I have the following XML file:
<customer>
<id>807997287</id>
<dateCreated>2022-11-13T00:00:00Z</dateCreated>
<status>Created</status>
<client>
<id>807997223</id>
<firstname>Jeff</firstname>
<lastname>Smith</lastname>
<address>
<id>4388574</id>
<home>
<addressLine1>Address Line 1</addressLine1>
<addressLine2>Address Line 2</addressLine2>
<addressLine3>Address Line 3</addressLine3>
<addressLine4>Address Line 4</addressLine4>
<postCode>XXX ZZZ</postCode>
</home>
<telephoneNumbers>
<telephone>
<id>807997230</id>
<areaCode>01123</areaCode>
<phoneNumber>123123</phoneNumber>
<usage>Work</usage>
</telephone>
<telephone>
<id>807997232</id>
<areaCode>01564</areaCode>
<phoneNumber>123123</phoneNumber>
<usage>Home</usage>
</telephone>
</telephoneNumbers>
</address>
</client>
</customer>
And I need to be able to remove all the ID nodes.

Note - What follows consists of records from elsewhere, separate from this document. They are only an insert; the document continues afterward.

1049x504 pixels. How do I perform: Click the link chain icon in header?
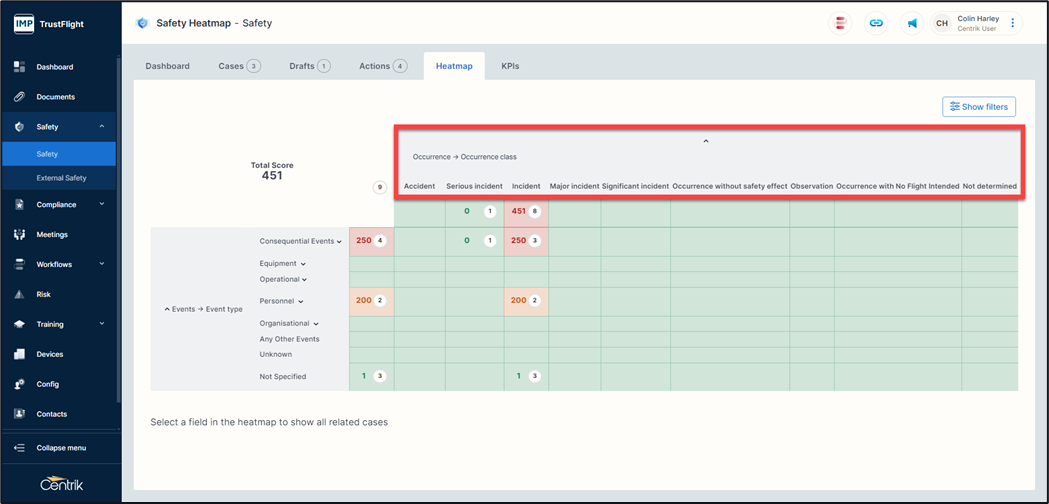click(x=876, y=23)
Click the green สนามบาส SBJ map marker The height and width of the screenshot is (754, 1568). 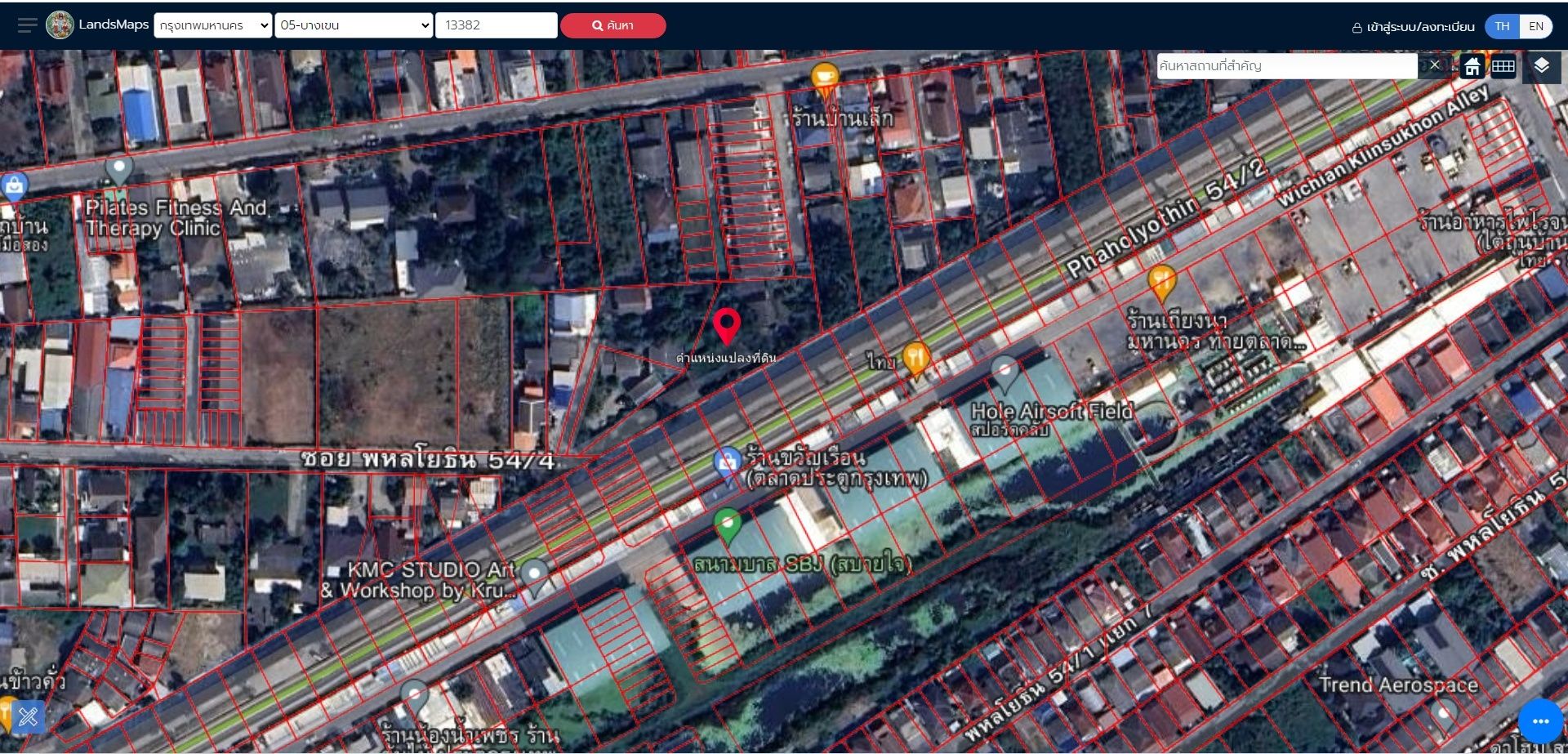tap(727, 525)
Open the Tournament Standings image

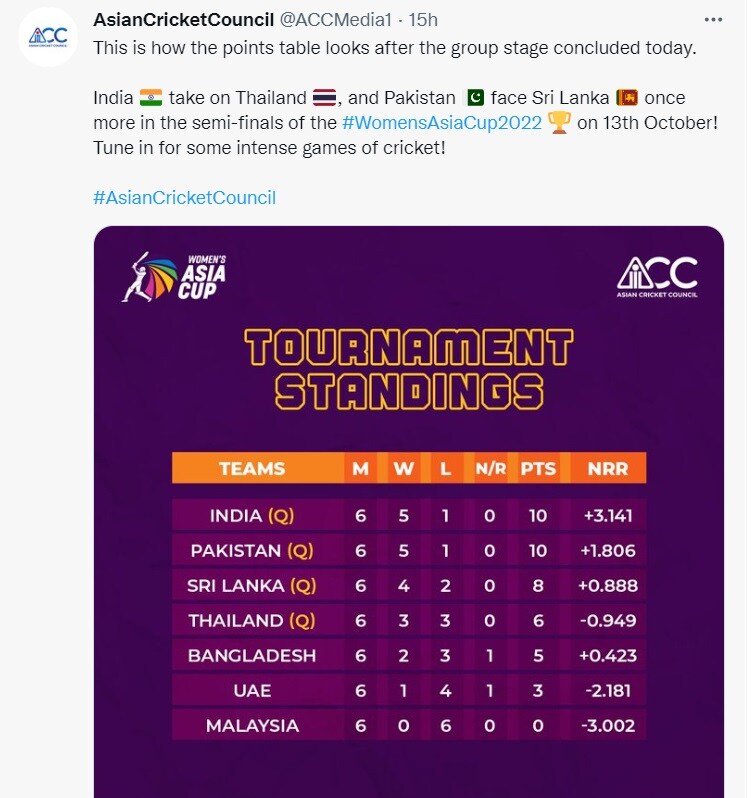tap(409, 511)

I have tried the following code, but it doesn't A) find all the IDs B) doesn't remove them
import xml.etree.ElementTree as ET
tree = ET.ElementTree()
tree.parse('test.xml')
root = tree.getroot()
ids = root.findall(".//id")
for item in ids:
ids.remove(item)
print(ET.tostring(item))
t = ET.ElementTree(root)
t.write("output.xml")
The commandline output is:
b'<id>807997287</id>\n '
b'<id>4388574</id>\n '
b'<id>807997232</id>\n '
And the output.xml remains the same.
Can anyone help point me in the right direction with this one please?
CodePudding user response:
You are probably looking for something like
##for elem in root.findall('.//*[id]'):
EDIT
for elem in root.findall('.//id/..'):
id = elem.find('.//id')
elem.remove(id)
print(ET.tostring(root).decode())
Output should be your expected output.